SHORT TASK A =>
In the account of Sherman's columns reaching the Savannah defenses, how many cannons supported the Georgia militia under Major-General Gustavus W. Smith?

EXTRACT TO READ =>
+---+

On this day in 1864, Major-General William T. Sherman’s columns reached the main line of defenses outside Savannah. For the most part, I’ve been able to use large scale maps to provide a general description of the movements of the columns during the march. For December 10th, that map would look like this:
The general plan of movement is there. But as we follow along the march in the closing phase (as in the last “hours” of the march, as we might think of it), the narrative needs to focus down to the tactical level. The large scale map doesn’t show the Confederate defenses or the extent of marshes, swamps, and rice fields which lay in the path of the Federals. For that, let me turn again to Captain Orlando Poe’s map (Oh… by the way… 150 years ago today his survey teams were starting work on said map). Looking to the western approaches I’ve highlighted the major avenues of approach:
Broad brush, there were two main corridors. First corridor was due west of the city. On the Federal left, the Augusta Road and Charleston & Savannah Railroad joined near Monteith Station and followed parallel paths toward the city. Those routes joined the Georgia Central and Louisville Road. From there, crossing a couple of important creeks and the Savannah-Ogeechee Canal, the route led directly to Savannah. Corridor two was southwest of the city and included the Ogeechee Road (to King’s Bridge) and the Savannah & Gulf Railroad.
Overlay on top of that the Confederate dispositions:
Major-General Gustavus W. Smith had his Georgia militia, roughly 2,000 strong, on the right flank close to the river. Smith’s line covered the first corridor. Recall these were troops who’d defended Macon, then traveled by rail to Savannah (some fighting at Honey Hill). They were supported by twenty cannons:
Major-General Lafayette McLaws’ Division covered from the Canal to the Ogeechee Road. The 4,000 men of McLaws’ command included a North Carolina brigade, rushed from the Wilmington defenses, and the famous Kentucky Orphan Brigade. McLaws also had a formidable arrangement of 29 cannons:
To the left of McLaws, the division of Major-General Ambrose R. Wright covered the approaches down to the Little Ogeechee River and Middle Marsh. Wright commanded a varied force of state troops – militia, home guard, and reserves, bolstered with artillery. Looking close at the snip below, you’ll notice Poe’s terrain annotations indicating the terrain advantage:
The square-hatched areas were rice fields. The marshes are shown with dash-hatched areas. Notice how Wright’s left, though hanging out in the air on the “big” map, was actually anchored on a vast expanse of marsh. Likewise to get at Wright’s front, Federals had to cross rice fields and marshes. Just “getting at” the defenses would be a chore into itself.

+---+

[Stored items]

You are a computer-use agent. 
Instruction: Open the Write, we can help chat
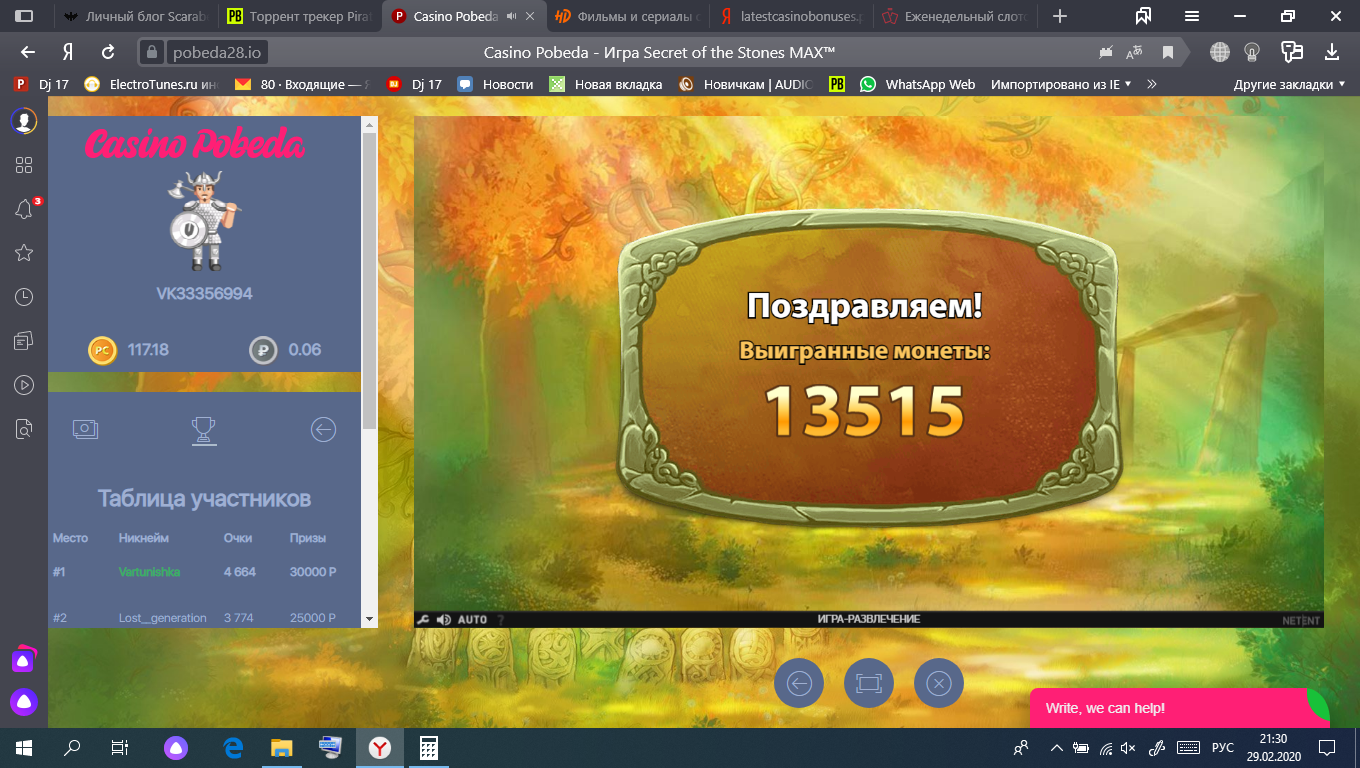coord(1105,708)
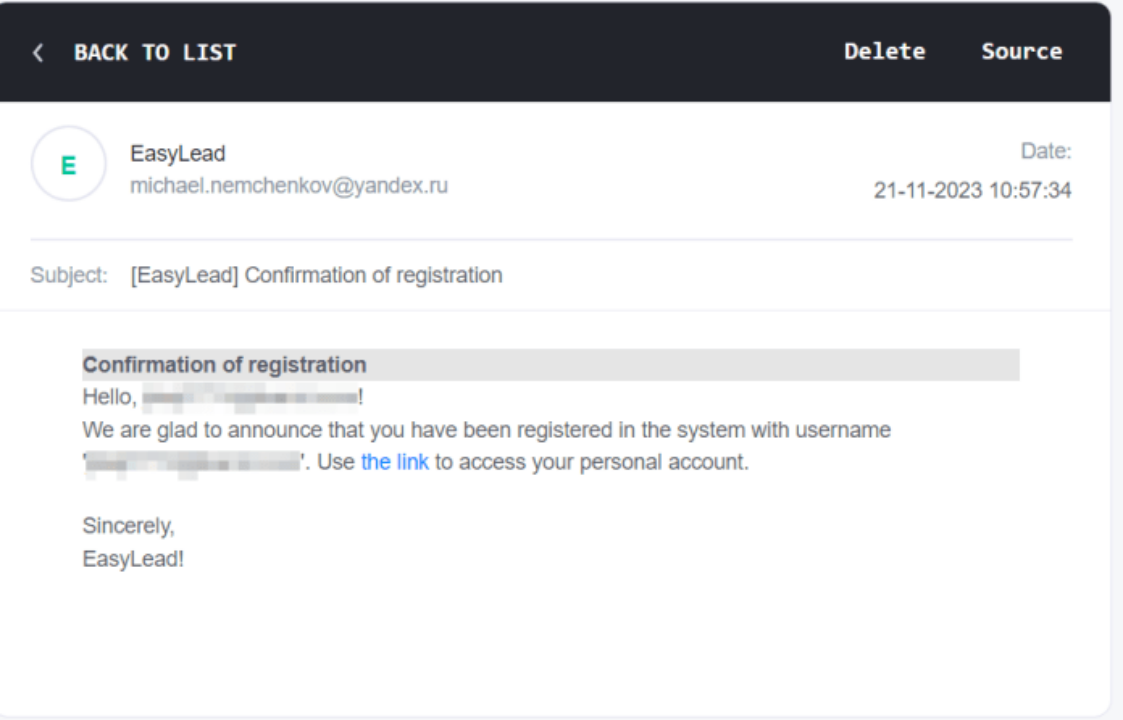Click the Hello greeting word
Image resolution: width=1123 pixels, height=720 pixels.
click(109, 397)
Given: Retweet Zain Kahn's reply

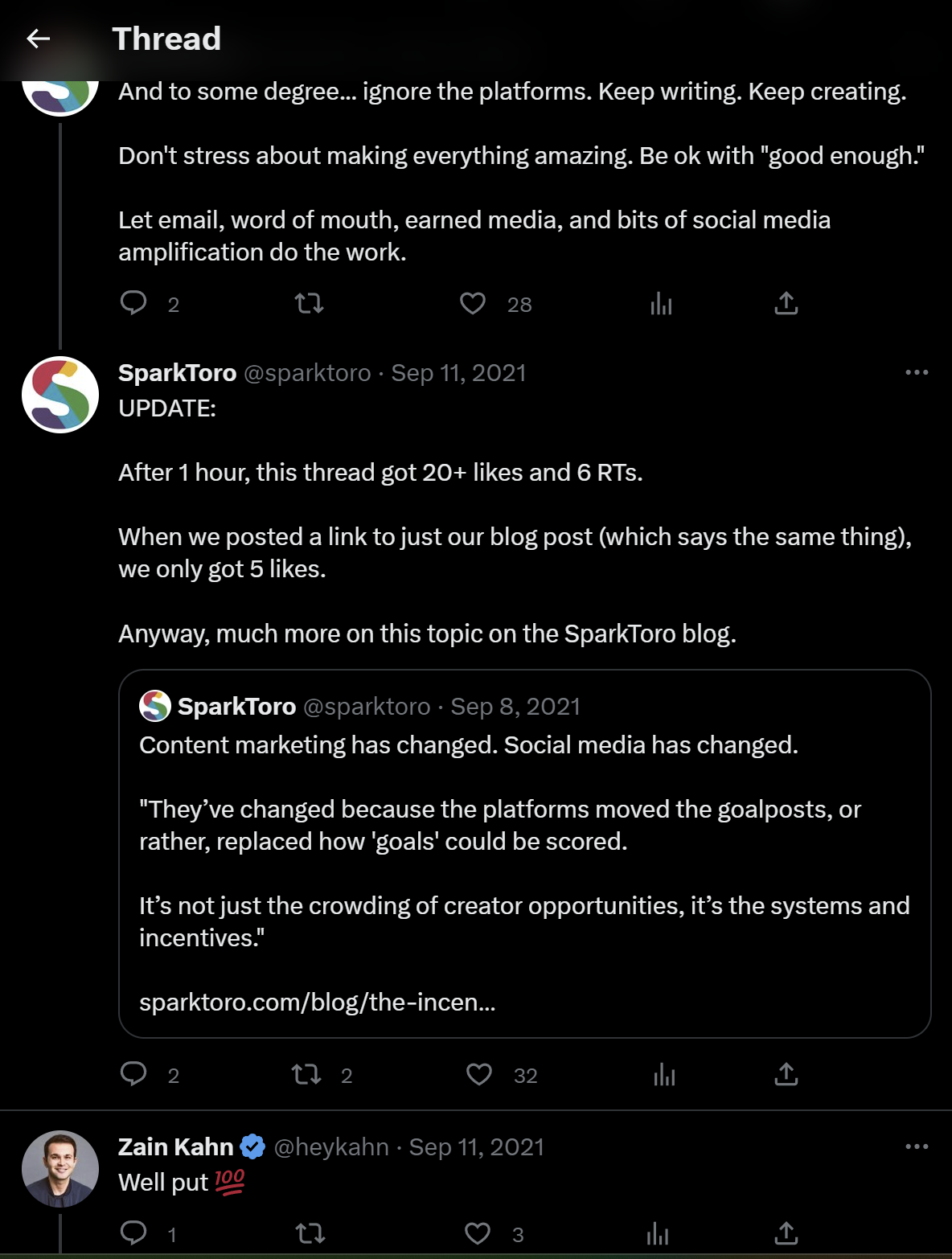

+---+

SHORT TASK B =>
Convert every line of the stored entries above into a JSON list of strings, one string per line, omitting blank lines. Leave the pictures out of the answer.

EXPECTED ANSWER A =>
Twenty cannons.

EXPECTED ANSWER B =>
[
  "You are a computer-use agent. ",
  "Instruction: Open the Write, we can help chat",
  "coord(1105,708)",
  "Click the Hello greeting word",
  "Image resolution: width=1123 pixels, height=720 pixels.",
  "click(109, 397)",
  "Given: Retweet Zain Kahn's reply"
]